Steve Dondley
2020-Dec-09 19:49 UTC
Transferring files between servers on a private network?
Very interesting food for thought. So let me make sure I understand what I need to do here as I try to reverse 2 decades of cluelessness (I literally never heard of agent forwarding until last night): So I'll add the pem file with ssh-add on my local machine and then I'll be able to log into C and then once in C I can run the scp command to move files between B and A via the private network. Have I got that right? On Wed, Dec 9, 2020 at 2:39 PM Brian Candler <b.candler at pobox.com> wrote:> On 09/12/2020 18:45, Steve Dondley wrote: > > Ok, thanks for the insight. > > > > Yeah, I was trying to avoid agent forwarding because of the advice > > I've seen to avoid it, if possible. > > As far as I know, you'd mainly want to avoid it if you don't trust the > left-hand machine (i.e. the source, the one you called "B"). A > malicious administrator on that host could connect to your agent socket > and authenticate, as you, to any other machine that trusts your key. > > But to be honest, if a machine is malicious, I wouldn't want to ssh into > it in the first place. It could do plenty of other nasty things, such > as logging my keystrokes. > > > > > Only other method I can think of is to have a third machine, machine > > C, that is only available on the private network and contains the > > private key for all the other machines. So I'd log into machine C via > > some bastion/jump server. Machine C would hold the private the > > key used by machine B and machine A and I could use it to transfer > > files between machines A and B. > > Copying your private key onto other machines is, in general, way less > secure than using agent forwarding. > > You could ssh to C (that you trust), with agent forwarding enabled, and > use it to third-party copy between B and A (*without* enabling agent > forwarding from C to B or C to A) > > >-- Prometheus Labor Communications, Inc. http://prometheuslabor.com 413-572-1300 UnionConnect Phone App for Labor Unions http://unionconnect.com
Brian Candler
2020-Dec-09 20:04 UTC
Transferring files between servers on a private network?

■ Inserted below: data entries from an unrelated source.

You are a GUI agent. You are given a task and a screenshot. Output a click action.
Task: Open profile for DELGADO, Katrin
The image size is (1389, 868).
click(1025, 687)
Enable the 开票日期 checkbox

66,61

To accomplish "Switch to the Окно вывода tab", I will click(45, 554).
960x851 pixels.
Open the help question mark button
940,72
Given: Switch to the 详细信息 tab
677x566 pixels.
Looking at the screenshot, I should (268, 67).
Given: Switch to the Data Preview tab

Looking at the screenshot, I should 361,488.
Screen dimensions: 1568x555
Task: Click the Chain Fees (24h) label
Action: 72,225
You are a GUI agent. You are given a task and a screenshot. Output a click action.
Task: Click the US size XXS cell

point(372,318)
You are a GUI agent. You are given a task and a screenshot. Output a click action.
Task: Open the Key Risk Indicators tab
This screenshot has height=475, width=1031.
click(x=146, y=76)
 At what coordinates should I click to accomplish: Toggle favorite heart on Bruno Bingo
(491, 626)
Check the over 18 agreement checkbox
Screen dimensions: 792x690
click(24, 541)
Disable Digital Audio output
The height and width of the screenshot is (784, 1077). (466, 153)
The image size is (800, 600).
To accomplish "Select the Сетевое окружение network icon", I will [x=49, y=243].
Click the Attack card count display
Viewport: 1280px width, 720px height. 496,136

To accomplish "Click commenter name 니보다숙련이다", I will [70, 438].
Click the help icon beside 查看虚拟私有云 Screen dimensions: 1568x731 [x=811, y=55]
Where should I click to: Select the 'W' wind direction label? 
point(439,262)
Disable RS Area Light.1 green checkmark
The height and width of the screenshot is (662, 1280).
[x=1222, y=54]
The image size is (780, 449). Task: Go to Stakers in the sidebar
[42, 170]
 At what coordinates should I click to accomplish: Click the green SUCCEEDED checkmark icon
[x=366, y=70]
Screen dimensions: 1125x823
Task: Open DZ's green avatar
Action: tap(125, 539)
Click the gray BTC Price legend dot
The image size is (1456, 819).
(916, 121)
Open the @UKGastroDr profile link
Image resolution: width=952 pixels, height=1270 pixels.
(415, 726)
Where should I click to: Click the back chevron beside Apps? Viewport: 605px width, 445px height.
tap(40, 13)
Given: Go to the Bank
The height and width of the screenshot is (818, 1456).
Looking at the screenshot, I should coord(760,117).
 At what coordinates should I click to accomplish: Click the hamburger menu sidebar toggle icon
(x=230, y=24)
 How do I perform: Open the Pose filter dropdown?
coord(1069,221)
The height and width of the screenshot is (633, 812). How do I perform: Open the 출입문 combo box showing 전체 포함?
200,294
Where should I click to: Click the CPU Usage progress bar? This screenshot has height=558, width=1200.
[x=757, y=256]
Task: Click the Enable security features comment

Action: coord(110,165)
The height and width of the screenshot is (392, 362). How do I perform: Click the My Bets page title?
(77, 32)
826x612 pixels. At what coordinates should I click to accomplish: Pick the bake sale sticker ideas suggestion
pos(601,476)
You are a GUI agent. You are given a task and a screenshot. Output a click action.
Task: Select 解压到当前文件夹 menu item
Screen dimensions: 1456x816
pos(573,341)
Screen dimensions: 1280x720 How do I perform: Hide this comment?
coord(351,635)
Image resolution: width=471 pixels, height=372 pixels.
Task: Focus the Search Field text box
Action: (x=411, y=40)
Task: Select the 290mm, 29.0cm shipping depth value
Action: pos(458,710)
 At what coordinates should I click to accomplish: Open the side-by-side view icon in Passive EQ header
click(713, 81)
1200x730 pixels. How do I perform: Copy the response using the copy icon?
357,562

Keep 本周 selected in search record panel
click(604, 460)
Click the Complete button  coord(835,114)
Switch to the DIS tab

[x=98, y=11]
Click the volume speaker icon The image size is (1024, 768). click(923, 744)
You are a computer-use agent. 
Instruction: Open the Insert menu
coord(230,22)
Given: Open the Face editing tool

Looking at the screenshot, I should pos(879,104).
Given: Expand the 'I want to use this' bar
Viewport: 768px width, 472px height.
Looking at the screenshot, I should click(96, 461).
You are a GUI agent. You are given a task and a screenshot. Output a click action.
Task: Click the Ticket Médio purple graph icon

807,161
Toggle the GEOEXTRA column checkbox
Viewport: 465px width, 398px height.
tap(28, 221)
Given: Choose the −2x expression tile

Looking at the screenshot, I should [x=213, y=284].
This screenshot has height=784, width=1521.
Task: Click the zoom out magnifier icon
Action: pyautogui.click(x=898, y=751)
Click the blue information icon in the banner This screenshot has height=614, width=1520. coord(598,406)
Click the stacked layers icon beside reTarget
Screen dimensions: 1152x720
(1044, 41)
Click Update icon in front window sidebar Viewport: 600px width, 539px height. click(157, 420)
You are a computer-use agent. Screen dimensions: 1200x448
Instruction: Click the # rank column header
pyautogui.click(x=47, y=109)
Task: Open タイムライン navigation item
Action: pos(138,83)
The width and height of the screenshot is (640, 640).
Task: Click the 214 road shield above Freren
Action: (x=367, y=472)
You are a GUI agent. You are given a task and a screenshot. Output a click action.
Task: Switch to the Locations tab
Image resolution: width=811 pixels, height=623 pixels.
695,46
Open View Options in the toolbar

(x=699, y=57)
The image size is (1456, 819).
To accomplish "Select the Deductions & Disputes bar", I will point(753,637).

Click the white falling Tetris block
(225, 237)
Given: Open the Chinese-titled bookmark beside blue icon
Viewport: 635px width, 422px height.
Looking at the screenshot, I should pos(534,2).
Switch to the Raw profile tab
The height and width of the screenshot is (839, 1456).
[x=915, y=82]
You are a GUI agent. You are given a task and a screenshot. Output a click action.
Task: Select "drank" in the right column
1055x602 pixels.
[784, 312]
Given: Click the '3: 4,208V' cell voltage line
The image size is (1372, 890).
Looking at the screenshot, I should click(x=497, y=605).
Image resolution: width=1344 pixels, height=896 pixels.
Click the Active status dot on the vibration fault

On 09/12/2020 19:49, Steve Dondley wrote:> Very interesting food for thought. So let me make sure I understand > what I need to do here as I try to reverse 2 decades of cluelessness > (I literally never heard of agent forwarding until last night): > > So I'll add the pem file with ssh-add on my local machine and then > I'll be able to log into C and then once in C I can run the scp > command to move files between B and A via the private network. Have I > got that right?Yep, as long as you've enabled agent forwarding (-A)? when you login to C. With agent forwarding, an agent socket appears on host C.? Any command you type there (such as "ssh B" or "scp B:foo A:bar") is able to talk to the agent socket, as if ssh-agent were running on host C. But in reality, the agent messages are passed back and forth over the ssh connection between your local host and C, to the ssh-agent running on your local host.? Hence your private key never leaves your local host.